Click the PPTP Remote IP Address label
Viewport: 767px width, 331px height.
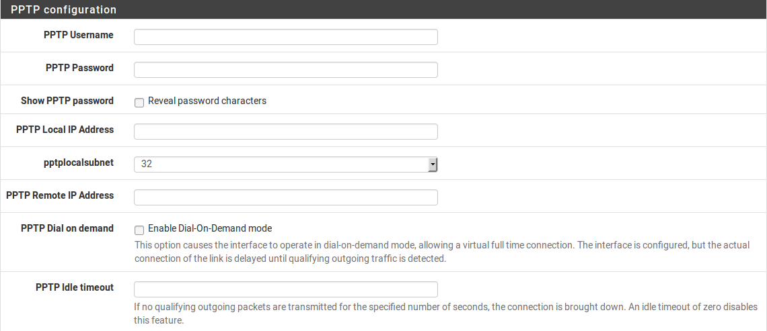click(60, 195)
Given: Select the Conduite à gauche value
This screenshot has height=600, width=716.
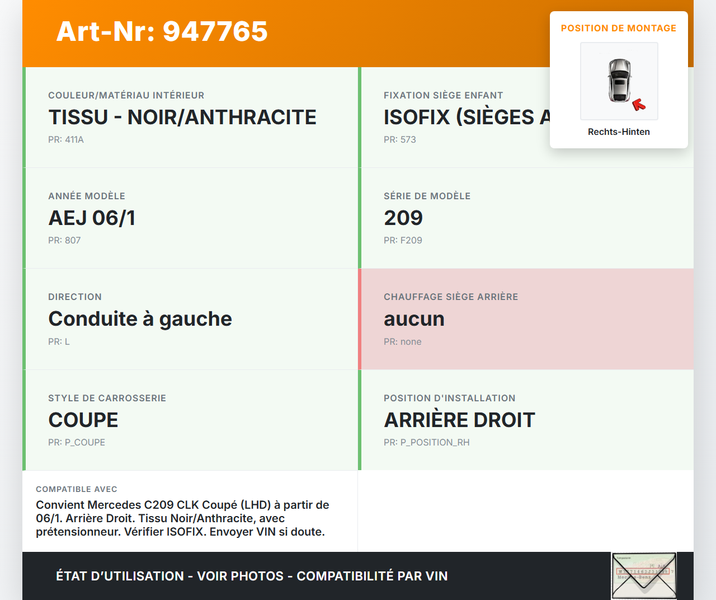Looking at the screenshot, I should 140,319.
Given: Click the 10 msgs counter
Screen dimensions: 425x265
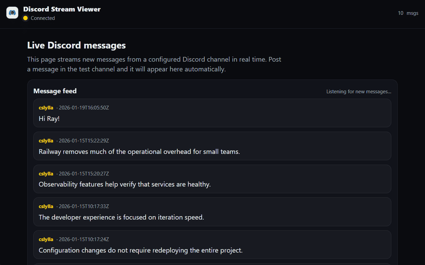Looking at the screenshot, I should coord(408,13).

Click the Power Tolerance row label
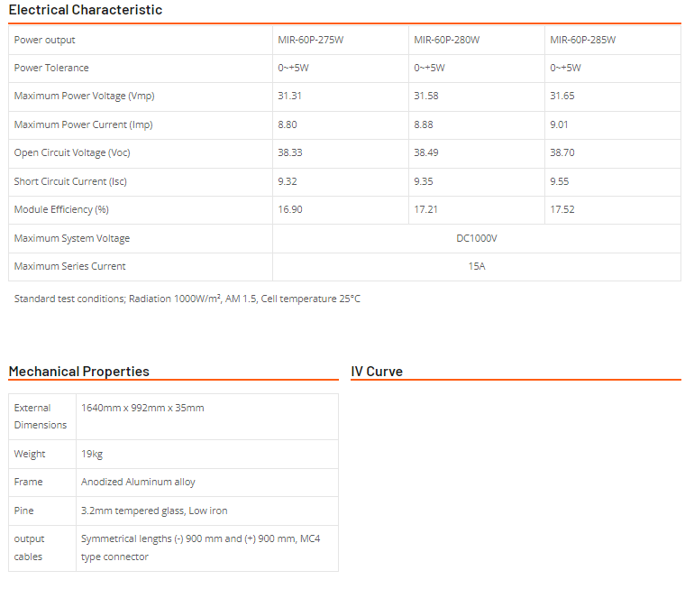(51, 68)
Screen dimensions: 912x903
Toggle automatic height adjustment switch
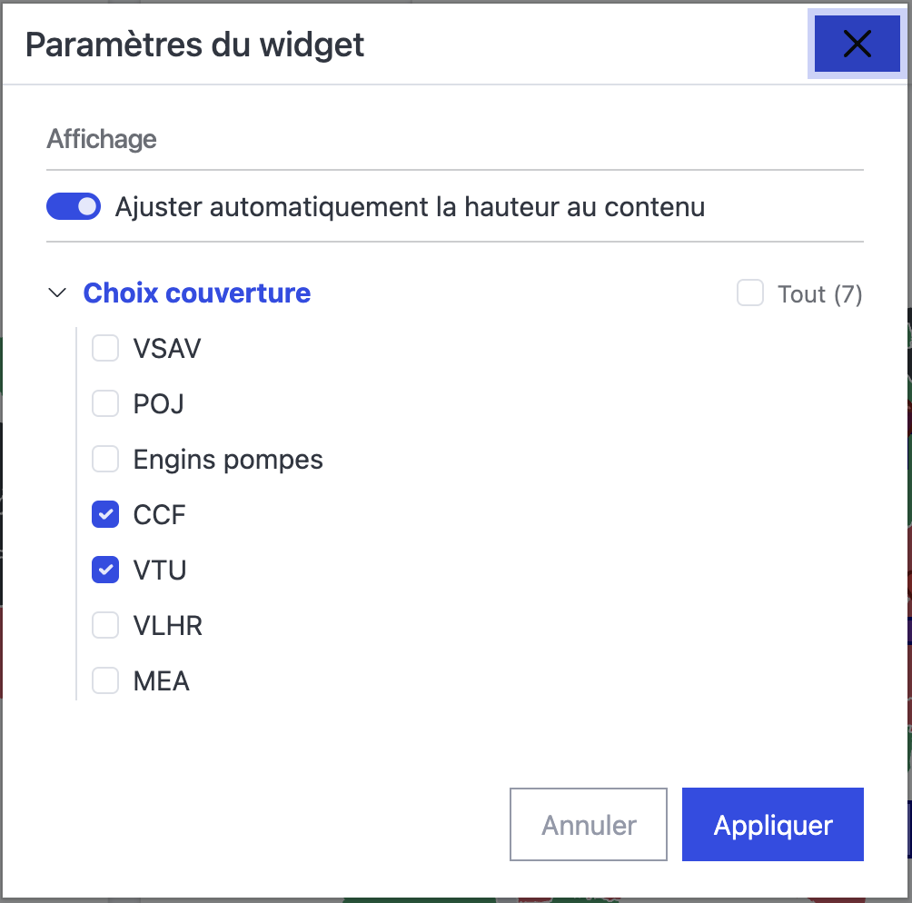(x=74, y=207)
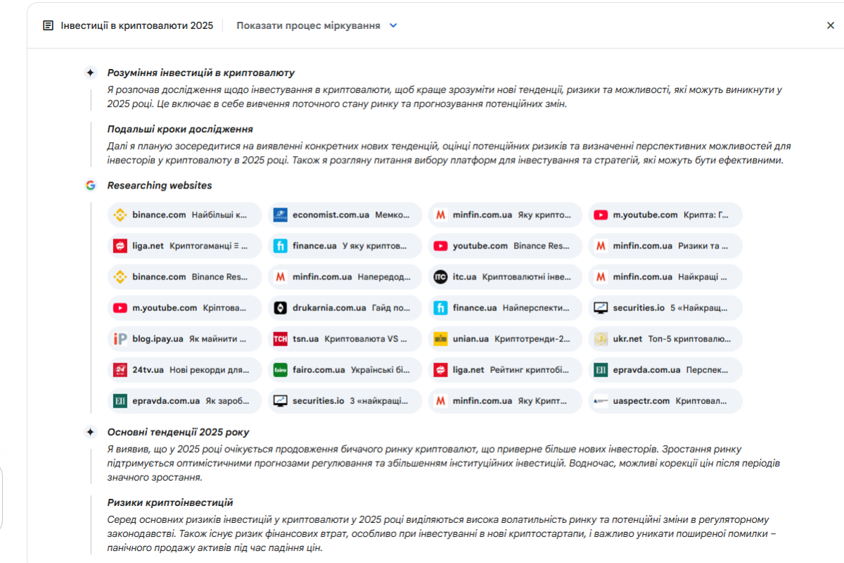The height and width of the screenshot is (563, 844).
Task: Click the fairo.com.ua source icon
Action: [281, 370]
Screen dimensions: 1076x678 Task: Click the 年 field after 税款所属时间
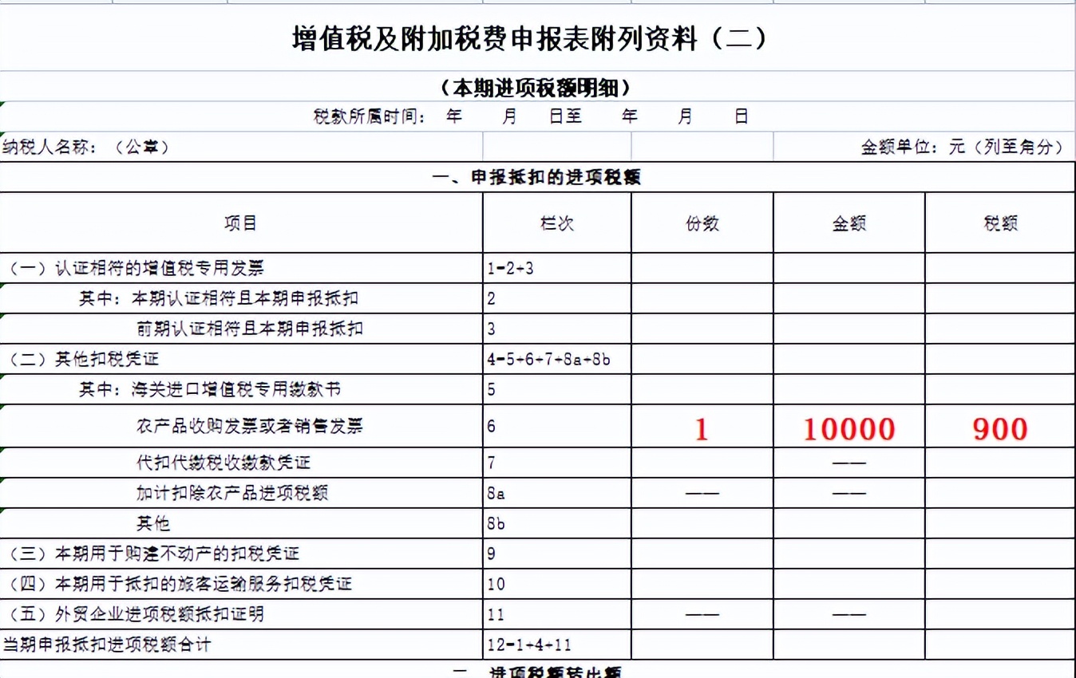453,116
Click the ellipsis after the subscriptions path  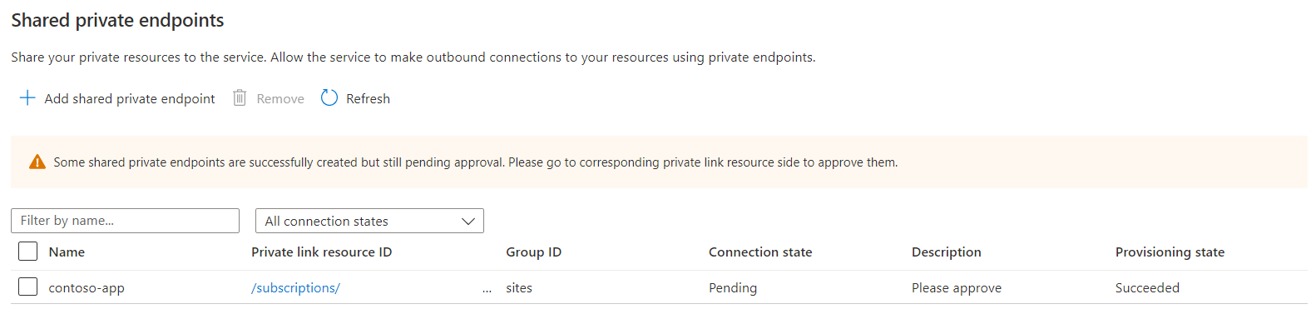[487, 289]
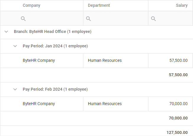Click the 127,500.00 branch total summary
This screenshot has width=193, height=136.
pyautogui.click(x=177, y=132)
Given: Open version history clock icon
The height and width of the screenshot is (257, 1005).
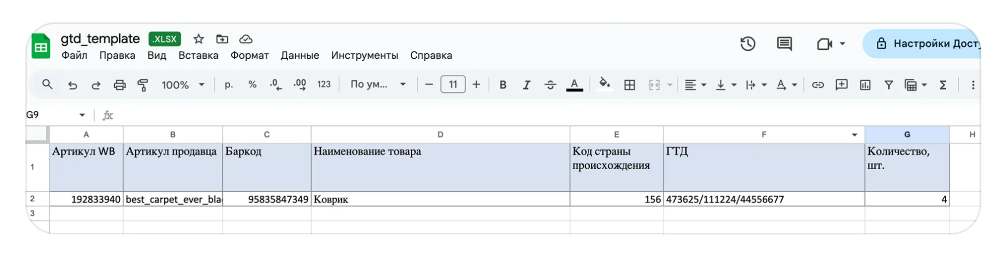Looking at the screenshot, I should pyautogui.click(x=748, y=44).
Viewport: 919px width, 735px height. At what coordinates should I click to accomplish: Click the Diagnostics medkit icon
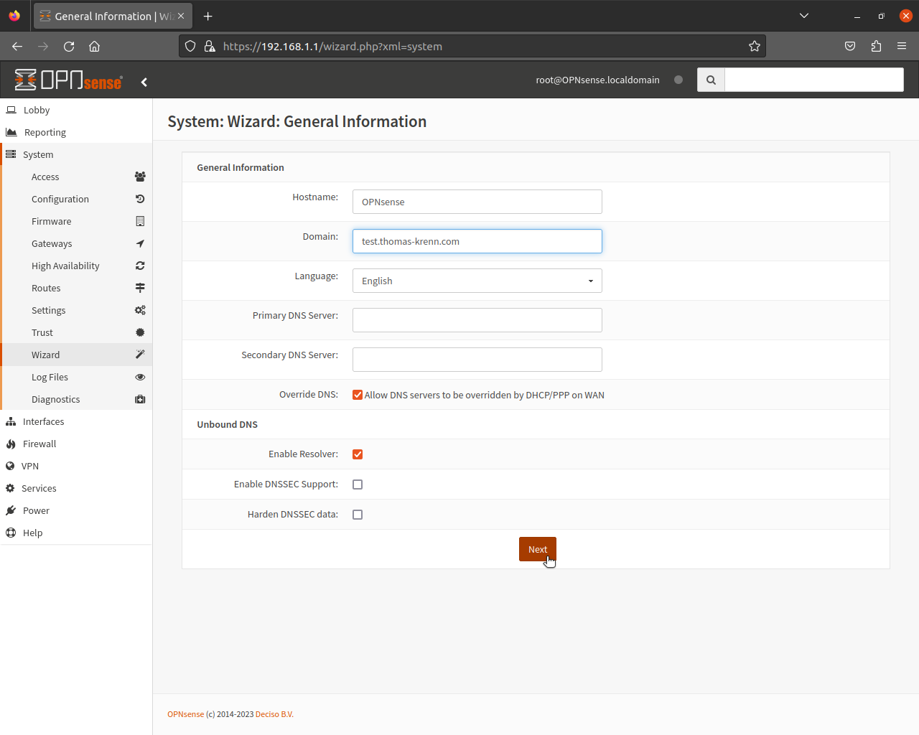[140, 399]
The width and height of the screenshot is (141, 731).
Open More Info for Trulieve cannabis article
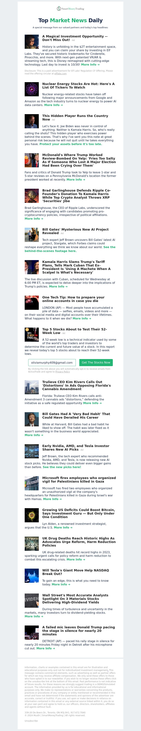coord(92,403)
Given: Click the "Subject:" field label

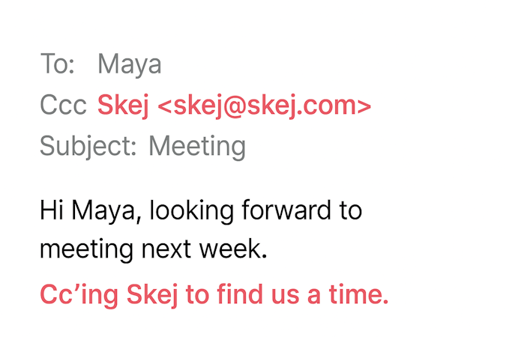Looking at the screenshot, I should coord(88,146).
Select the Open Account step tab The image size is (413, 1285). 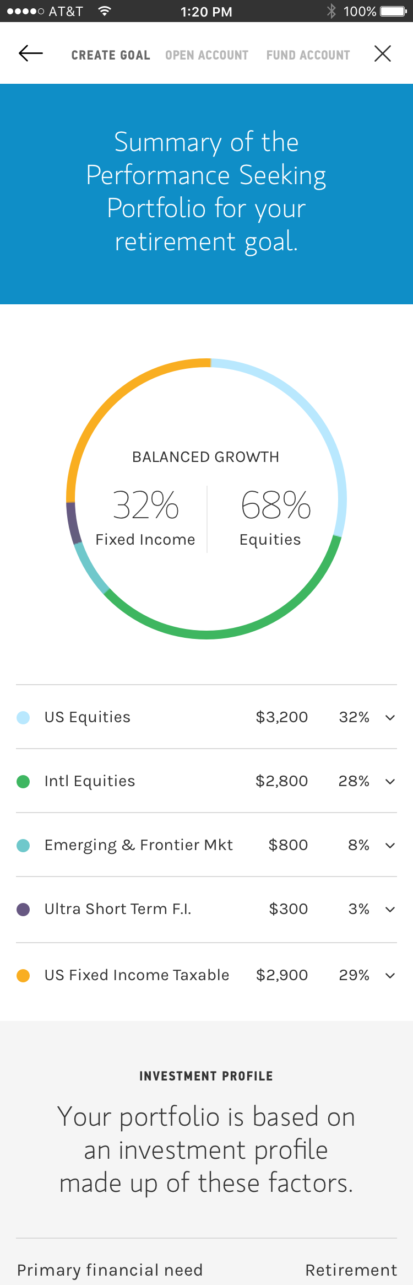pos(207,55)
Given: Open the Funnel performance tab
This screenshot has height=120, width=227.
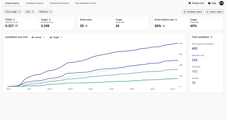Looking at the screenshot, I should tap(59, 3).
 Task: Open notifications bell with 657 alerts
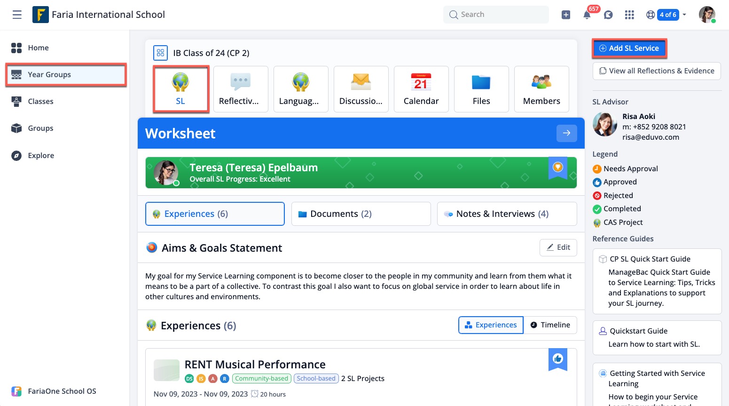point(587,15)
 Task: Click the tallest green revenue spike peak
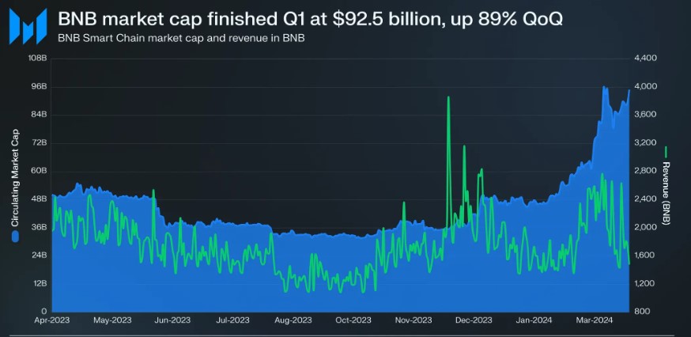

- Task goal: Give back the lines from the one containing "This screenshot has height=120, width=227." through the last line of the records above exactly as they appear, both included, and no pictures.

- Result of this exercise:
This screenshot has height=120, width=227.
Looking at the screenshot, I should tap(59, 3).
 Task: Open notifications bell with 657 alerts
point(587,15)
 Task: Click the tallest green revenue spike peak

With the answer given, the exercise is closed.